The Anticipated Linux Driver Requirements For The Radeon Instinct MI50 / MI60 (Vega 20)
The Radeon Instinct MI60 is a beast with this being the first 7nm GPU/accelerator and its HBM2 memory promising memory bandwidths at 1TB/s, new deep learning instructions, PCIe 4.0 and xGMI/Infinity Fabric Link support, and 7.4 TFLOPS of double precision compute power.
While it looks to be a few months before these Vega 7nm (Vega 20) accelerators begin shipping to customers, here's a look at what we know about the Linux software support for what has already been in the works for many months.

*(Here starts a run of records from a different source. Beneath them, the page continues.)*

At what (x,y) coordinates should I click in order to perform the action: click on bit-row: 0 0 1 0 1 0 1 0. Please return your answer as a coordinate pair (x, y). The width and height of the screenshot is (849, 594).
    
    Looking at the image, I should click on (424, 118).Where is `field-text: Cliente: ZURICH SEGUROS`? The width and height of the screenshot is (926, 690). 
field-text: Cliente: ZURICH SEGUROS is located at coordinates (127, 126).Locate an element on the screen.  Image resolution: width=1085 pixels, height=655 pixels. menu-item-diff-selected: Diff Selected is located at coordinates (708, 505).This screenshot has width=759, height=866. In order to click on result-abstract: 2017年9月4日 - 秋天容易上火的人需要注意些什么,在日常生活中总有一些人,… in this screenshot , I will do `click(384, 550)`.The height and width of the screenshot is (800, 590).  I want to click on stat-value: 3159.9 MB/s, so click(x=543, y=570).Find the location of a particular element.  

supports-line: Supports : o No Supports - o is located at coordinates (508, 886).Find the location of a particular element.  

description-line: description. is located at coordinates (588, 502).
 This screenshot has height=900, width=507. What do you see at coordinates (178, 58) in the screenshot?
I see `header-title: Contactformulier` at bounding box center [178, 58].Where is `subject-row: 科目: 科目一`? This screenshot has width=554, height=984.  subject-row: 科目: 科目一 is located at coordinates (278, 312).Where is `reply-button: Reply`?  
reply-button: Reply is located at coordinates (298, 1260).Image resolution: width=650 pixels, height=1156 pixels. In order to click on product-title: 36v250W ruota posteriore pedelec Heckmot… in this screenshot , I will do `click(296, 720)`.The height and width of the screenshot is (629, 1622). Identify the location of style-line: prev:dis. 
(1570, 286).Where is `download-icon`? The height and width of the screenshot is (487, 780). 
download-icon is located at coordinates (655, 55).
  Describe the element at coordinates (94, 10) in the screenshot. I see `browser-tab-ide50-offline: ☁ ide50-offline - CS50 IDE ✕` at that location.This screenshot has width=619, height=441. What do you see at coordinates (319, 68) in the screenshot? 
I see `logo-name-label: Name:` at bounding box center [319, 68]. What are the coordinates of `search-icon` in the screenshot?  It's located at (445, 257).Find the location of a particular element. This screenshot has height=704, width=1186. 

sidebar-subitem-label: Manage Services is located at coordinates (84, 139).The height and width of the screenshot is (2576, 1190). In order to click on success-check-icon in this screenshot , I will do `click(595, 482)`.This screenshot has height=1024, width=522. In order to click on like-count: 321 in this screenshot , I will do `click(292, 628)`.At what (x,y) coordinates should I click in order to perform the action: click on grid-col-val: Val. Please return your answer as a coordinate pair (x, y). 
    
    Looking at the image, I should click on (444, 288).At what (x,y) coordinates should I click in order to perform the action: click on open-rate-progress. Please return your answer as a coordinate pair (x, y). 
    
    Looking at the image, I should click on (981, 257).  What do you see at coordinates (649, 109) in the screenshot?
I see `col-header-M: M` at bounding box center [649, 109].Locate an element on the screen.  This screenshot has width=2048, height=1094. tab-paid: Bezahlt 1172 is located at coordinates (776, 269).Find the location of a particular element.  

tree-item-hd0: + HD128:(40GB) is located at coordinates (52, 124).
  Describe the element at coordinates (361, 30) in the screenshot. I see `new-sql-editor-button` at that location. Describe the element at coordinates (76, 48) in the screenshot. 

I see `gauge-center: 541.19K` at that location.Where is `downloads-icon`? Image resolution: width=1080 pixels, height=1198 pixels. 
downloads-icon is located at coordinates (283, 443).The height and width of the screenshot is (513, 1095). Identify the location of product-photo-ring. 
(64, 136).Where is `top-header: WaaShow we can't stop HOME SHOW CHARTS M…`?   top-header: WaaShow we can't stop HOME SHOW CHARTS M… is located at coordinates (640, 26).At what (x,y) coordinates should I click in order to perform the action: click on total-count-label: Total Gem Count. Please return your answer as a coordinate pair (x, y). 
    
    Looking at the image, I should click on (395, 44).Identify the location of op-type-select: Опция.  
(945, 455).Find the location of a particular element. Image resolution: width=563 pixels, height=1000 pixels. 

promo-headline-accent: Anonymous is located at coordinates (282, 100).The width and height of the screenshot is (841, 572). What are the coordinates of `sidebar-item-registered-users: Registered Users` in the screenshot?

Linux 4.20+ - With the current Linux 4.20 development cycle there is a lot of Vega 20 support code in place for the AMDGPU DRM driver, including for the xGMI interconnect and related bits. It appears Linux 4.20 will be the base requirement for having Radeon Instinct MI50/MI60 support, but that could shift depending upon if any workarounds or other unannounced additions are required. As with most new GPUs though, generally the newer the kernel the better. By the time these 7nm Vega cards hit the stores, Linux 4.21 could be out and will surely have more Vega 20 additions.
Mesa 18.3+ - While these cards are intended as accelerators for deep learning and HPC, should you want the Mesa driver components, the base support landed in Mesa 18.3 that will debut as stable in the weeks ahead. Like the kernel side though, you'll want the newest components for new GPUs and by the time these cards begin shipping will likely be Mesa 19.0.
LLVM 7.0 / 8.0 - LLVM 7.0 has initial Vega 20 bits, but the AMDGPU compiler back-end work has continued working its way upstream. This week there has been additions around the ECC memory, adding the formal product strings, and other additions in what will be released as LLVM 8.0 in early 2019. Generally for best performance, riding LLVM SVN is where it's at.
ROCm 2.0 - The most important user-space bit for these accelerators is the Radeon Open eCosystem stack. AMD confirmed this week ROCm 2.0 will ship before year's end. I'm quite excited for this next ROCm compute stack update in general and it will certainly be necessary for most MI50/MI60 deployments.
With the DL/HPC focus though, AMD will certainly have out a supported Radeon Software / AMDGPU-PRO release by the time these cards are shipping. This should suit the majority of the workstation users for having a supported driver stack that will work on Ubuntu 18.04 LTS, SUSE Enterprise Linux 15, and Red Hat Enterprise Linux 7 / CentOS 7. AMD also makes the ROCm compute stack easy to deploy on the major Linux distributions plus the fact that it is open-source and now easier to run thanks to the mainline AMDKFD kernel fusion driver support.
The open-source driver requirements are more pressing at launch for the consumer cards where users are likely running a variety of non-enterprise distributions not supported by the Radeon Software packages and where riding the Mesa/AMDGPU Git packages is often necessary for game workarounds and other OpenGL/Vulkan improvements. But for those curious how the open-source pre-launch support has been shaping up for Vega 20, now you know.
It's great that a majority of the bits at least are now in place months before the hardware is shipping and hopefully it will be that way for Navi in 2019. AMD has managed timely dGPU support now for a while and they are generally improving their punctual open-source support and functionality for launch day with each succeeding launch.